--- Begin Page ---
What I am trying to achieve:

To avoid duplicates in the view, I want to check if an attribute name contains the respective attribute unit. For example if $attribute['name'] = "Cutting speed (in m/Min.)" and attribute['unit'] = "m/min" the attribute unit should not be displayed as it is already mentioned in the name.

How I am trying to achieve this:

I am checking for the attribute unit by using the following regular expression: ~\b' . attribute['unit'] . '\b~i' This works well in for the above mentioned example, but not so well if the unit is a special character, like % or ", for instance.

The Problems

While testing for the special character issue I came accross the following phenomenon:

if I use this regex /\b%\b/ it behaves not as expected and matches the % in bla%bla but not the % if it is preceded or followed by a space: https://regex101.com/r/56iYEI/3

It seems like the % turns the behavior of the regex to its opposite. I tested with other "special characters" as well (" and &), and they seem to have the same effect.
--- End Page ---
--- Begin Dataset ---
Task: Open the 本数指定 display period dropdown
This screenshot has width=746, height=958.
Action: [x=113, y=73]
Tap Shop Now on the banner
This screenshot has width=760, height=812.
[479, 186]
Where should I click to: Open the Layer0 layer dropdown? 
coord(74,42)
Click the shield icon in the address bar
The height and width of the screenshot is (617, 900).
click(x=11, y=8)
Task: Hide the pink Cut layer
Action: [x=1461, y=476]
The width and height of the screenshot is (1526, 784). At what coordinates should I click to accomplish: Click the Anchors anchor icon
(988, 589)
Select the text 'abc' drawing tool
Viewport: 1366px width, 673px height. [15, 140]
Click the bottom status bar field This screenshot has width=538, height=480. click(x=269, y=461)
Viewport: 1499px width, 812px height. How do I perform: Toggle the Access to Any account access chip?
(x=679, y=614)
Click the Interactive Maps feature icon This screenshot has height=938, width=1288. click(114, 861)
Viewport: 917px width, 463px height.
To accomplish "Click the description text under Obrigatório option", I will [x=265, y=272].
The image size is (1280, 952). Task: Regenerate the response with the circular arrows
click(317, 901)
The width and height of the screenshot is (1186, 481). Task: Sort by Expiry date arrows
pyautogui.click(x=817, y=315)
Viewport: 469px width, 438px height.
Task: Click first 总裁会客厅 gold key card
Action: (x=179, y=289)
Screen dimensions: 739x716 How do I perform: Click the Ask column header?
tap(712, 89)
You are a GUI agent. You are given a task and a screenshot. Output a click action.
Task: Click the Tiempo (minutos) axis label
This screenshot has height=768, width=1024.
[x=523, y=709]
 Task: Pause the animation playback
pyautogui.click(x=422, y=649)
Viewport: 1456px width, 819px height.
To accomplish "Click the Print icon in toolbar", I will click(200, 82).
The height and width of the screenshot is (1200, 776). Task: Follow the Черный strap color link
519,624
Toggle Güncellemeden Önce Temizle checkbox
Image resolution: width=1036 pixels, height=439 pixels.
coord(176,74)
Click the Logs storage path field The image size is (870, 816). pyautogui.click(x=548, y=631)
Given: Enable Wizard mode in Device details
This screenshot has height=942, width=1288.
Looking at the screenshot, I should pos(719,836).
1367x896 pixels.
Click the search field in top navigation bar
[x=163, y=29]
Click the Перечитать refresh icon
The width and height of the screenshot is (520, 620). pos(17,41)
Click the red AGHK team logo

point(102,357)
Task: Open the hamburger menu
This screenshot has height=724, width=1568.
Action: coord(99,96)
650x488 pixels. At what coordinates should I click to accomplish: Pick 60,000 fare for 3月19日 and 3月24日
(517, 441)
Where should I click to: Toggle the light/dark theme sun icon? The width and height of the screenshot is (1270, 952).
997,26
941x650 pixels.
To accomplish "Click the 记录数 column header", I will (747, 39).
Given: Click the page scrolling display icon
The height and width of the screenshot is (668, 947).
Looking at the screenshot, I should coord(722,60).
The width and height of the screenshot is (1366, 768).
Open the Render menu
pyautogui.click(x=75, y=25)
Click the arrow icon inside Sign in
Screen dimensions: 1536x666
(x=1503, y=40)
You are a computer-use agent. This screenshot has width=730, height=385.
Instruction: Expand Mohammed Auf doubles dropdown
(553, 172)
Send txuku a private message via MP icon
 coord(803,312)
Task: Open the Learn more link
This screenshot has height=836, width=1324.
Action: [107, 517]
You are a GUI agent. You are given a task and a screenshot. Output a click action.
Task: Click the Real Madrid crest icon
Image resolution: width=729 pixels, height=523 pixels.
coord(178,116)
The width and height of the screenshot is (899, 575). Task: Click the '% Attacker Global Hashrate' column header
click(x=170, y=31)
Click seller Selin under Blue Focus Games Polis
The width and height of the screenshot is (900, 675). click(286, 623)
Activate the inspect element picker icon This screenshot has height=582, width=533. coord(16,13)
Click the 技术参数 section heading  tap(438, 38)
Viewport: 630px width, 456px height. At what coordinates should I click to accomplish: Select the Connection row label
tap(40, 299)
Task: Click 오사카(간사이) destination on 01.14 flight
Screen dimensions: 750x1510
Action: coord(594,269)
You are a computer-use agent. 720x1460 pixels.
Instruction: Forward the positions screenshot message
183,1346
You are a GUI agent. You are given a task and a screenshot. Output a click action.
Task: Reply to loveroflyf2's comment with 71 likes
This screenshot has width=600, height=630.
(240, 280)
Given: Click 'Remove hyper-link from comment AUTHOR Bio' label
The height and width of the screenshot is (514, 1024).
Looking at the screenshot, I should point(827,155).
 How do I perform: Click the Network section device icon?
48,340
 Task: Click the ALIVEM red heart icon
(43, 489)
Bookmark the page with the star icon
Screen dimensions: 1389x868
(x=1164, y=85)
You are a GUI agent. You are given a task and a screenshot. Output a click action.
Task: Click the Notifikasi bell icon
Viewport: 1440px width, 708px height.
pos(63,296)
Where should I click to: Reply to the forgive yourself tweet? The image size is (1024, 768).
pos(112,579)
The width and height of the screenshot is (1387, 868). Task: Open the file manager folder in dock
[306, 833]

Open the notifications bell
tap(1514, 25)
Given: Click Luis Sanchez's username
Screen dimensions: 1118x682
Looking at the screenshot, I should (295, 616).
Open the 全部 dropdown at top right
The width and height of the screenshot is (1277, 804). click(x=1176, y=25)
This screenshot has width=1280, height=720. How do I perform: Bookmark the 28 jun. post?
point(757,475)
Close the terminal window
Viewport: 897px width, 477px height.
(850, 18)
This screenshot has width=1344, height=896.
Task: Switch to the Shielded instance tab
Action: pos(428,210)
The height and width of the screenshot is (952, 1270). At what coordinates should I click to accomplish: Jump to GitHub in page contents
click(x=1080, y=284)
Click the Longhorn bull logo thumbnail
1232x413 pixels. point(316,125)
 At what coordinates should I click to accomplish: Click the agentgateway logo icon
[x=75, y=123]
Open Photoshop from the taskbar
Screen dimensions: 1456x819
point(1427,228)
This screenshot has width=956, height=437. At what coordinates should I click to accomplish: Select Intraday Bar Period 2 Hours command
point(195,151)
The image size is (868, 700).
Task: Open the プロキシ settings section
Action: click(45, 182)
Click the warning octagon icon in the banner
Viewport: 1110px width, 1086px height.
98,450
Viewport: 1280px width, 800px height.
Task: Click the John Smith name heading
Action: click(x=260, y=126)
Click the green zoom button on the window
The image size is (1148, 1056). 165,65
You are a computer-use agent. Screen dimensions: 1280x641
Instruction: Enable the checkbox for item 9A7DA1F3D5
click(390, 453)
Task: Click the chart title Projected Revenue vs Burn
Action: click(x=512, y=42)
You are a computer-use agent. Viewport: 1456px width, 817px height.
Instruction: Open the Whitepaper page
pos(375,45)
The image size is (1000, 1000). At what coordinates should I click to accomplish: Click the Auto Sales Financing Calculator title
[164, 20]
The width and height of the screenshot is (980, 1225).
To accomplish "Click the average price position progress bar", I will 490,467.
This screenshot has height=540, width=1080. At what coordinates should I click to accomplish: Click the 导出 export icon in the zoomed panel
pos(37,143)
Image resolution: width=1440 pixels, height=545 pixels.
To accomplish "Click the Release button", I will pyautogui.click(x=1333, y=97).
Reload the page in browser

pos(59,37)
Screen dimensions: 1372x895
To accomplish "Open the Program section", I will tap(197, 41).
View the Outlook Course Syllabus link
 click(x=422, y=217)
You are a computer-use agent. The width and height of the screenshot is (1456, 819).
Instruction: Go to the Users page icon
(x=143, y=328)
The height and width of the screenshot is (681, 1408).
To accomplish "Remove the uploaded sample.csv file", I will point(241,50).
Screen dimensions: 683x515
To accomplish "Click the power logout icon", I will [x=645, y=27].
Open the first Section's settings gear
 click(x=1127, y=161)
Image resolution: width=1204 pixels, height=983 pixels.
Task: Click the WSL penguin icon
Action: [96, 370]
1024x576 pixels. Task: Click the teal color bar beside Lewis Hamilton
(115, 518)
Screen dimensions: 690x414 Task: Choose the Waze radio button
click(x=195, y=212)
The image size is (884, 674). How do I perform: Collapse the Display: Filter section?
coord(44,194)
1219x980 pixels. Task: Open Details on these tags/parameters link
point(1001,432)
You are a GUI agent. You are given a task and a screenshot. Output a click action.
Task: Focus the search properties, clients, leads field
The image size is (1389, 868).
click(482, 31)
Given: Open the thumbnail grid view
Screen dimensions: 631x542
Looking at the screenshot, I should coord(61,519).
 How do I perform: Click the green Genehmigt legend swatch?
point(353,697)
--- End Dataset ---
> Short problem
Reproduce the post on regex word boundaries in full, word for word. The records were taken from a different source than the post on regex word boundaries.

> Answer to this problem
What I am trying to achieve:

To avoid duplicates in the view, I want to check if an attribute name contains the respective attribute unit. For example if $attribute['name'] = "Cutting speed (in m/Min.)" and attribute['unit'] = "m/min" the attribute unit should not be displayed as it is already mentioned in the name.

How I am trying to achieve this:

I am checking for the attribute unit by using the following regular expression: ~\b' . attribute['unit'] . '\b~i' This works well in for the above mentioned example, but not so well if the unit is a special character, like % or ", for instance.

The Problems

While testing for the special character issue I came accross the following phenomenon:

if I use this regex /\b%\b/ it behaves not as expected and matches the % in bla%bla but not the % if it is preceded or followed by a space: https://regex101.com/r/56iYEI/3

It seems like the % turns the behavior of the regex to its opposite. I tested with other "special characters" as well (" and &), and they seem to have the same effect.